• _Page text_
====
Dyson Chee, 18, is a freshman at Kapiolani Community College. He is pursuing a degree in interdisciplinary studies. 


Vote. In the last two months, I used this word more often than my brother’s name.

As a highly active participant in Hawaii’s 2020 primary election, I experienced two important milestones: voting for the first time, and volunteering for a candidate’s campaign for the first time.

At the age of 17, I joined Kim Coco Iwamoto’s bid to win the District 26 House seat as chair of her campaign committee. As expected, many of my friends and family were befuddled that I would accept a leadership position in a political campaign while still in high school.

There are a couple of reasons why I decided to take on this responsibility.

The first is that I live in the same district as Kim Coco, which made this race both meaningful and impactful for me and my family. The second reason is that Kim Coco’s stances on local issues resonated with mine. Whether it was the cost of living, climate change, or economic sustainability, I knew I could count on Kim Coco to make choices that would protect Hawaii’s future.

Media gathers in the Kaneohe District Park lot before the Official Ballot drop box press conference. July 21, 2020
Hawaii’s first-ever vote by mail was inaugurated for the Aug. 3 primary, where voters could place ballots in drop boxes like this one at Kaneohe District Park. Cory Lum/Civil Beat/2020

Although Kim Coco’s bid fell short, this begs the question: What do campaigns such as Kim Coco’s mean for my generation?
====
• _Provided material_
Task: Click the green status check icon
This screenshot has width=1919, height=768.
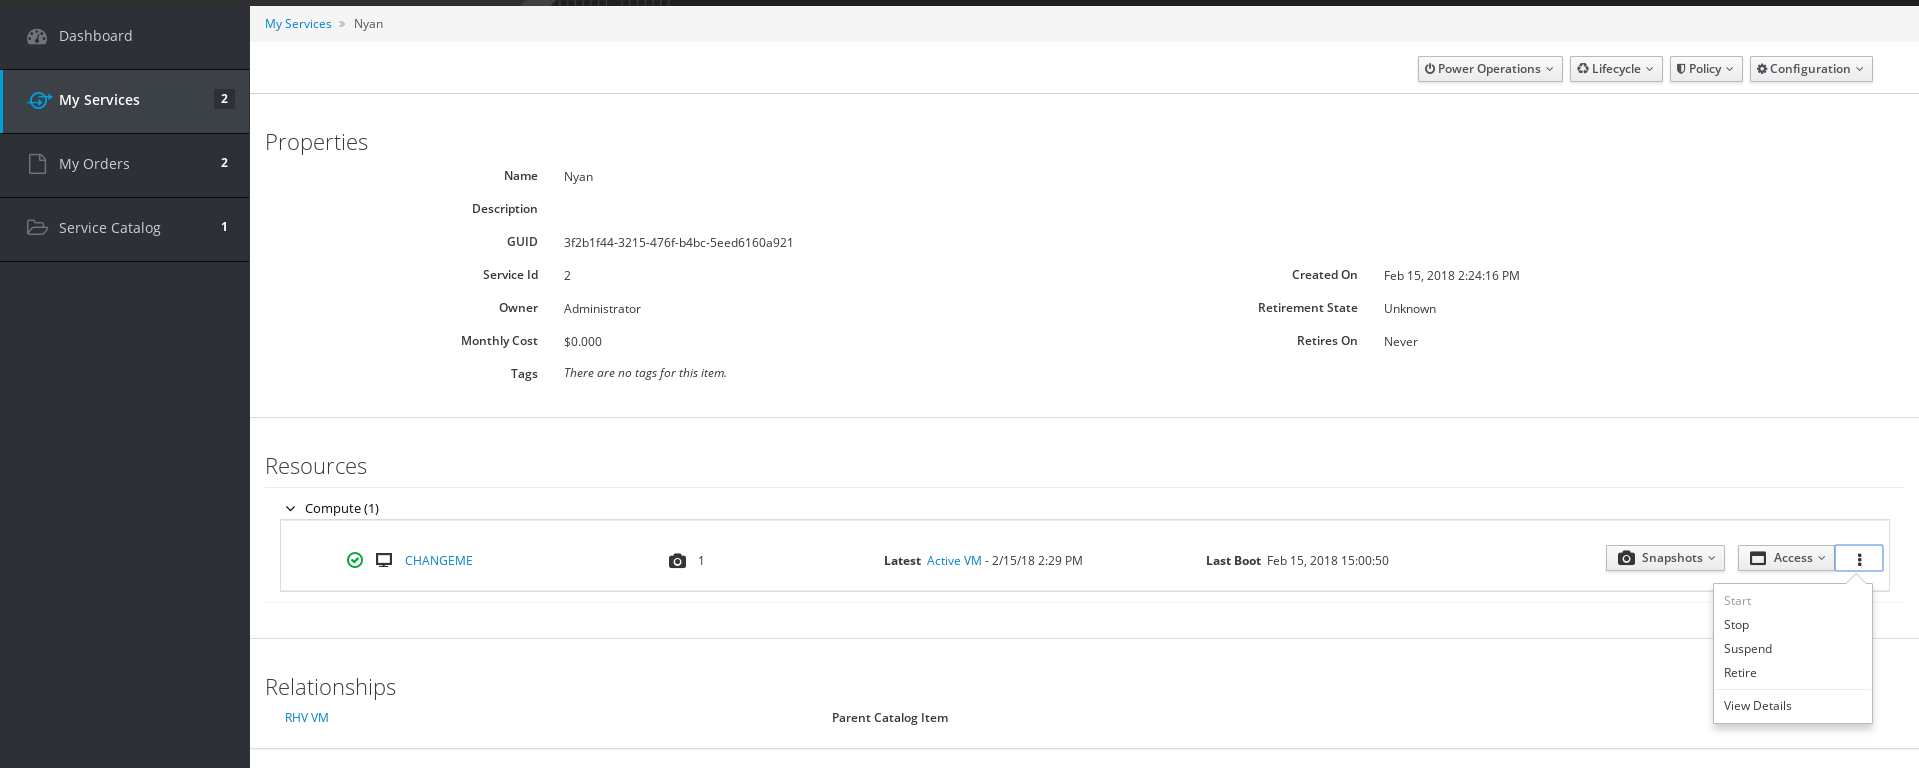Action: [355, 560]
====
• _What you need to do_
1. In the essay about Hawaii's 2020 primary, rewrite the paragraph beginning "The first is that I live" as a short bulleted list that keeps its main facts.
2. Answer these questions from the essay about Hawaii's 2020 primary:
(a) Which college does Dyson Chee attend?
(b) What position did Chee hold in Kim Coco Iwamoto's campaign?
(c) What was the date of the primary for which Hawaii first used vote by mail?

• _Full answers_
1.
- Chee lives in the same district as Kim Coco, so the race was meaningful and impactful for him and his family.
- Kim Coco's stances on local issues matched his own, including the cost of living, climate change, and economic sustainability.
- He trusted her to make choices that would protect Hawaii's future.

2.
(a) Kapiolani Community College
(b) Chair of her campaign committee
(c) Aug. 3